== Work instruction ==
Restate exactly, and only, the lines spanning from the one with "Given: Open the Setup button" to the end of the records below.

== Provided records ==

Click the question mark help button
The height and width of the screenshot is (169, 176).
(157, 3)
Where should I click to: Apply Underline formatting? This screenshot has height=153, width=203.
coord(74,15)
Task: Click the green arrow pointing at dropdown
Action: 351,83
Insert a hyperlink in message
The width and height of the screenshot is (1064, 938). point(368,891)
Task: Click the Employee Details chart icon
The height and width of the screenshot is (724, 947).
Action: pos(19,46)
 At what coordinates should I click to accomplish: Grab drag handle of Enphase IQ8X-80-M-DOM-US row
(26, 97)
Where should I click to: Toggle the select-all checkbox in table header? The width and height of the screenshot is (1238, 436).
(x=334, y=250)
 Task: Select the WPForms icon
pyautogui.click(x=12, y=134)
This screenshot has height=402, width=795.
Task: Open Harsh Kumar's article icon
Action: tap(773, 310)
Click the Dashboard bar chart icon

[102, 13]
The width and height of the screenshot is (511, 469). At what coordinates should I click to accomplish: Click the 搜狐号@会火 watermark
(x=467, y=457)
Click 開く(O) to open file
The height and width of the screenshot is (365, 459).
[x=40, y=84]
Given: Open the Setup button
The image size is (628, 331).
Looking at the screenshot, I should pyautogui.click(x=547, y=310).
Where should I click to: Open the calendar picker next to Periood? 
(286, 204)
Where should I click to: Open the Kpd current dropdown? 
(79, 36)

== Expected answer ==
Given: Open the Setup button
The image size is (628, 331).
Looking at the screenshot, I should pyautogui.click(x=547, y=310).
Where should I click to: Open the calendar picker next to Periood? 
(286, 204)
Where should I click to: Open the Kpd current dropdown? 
(79, 36)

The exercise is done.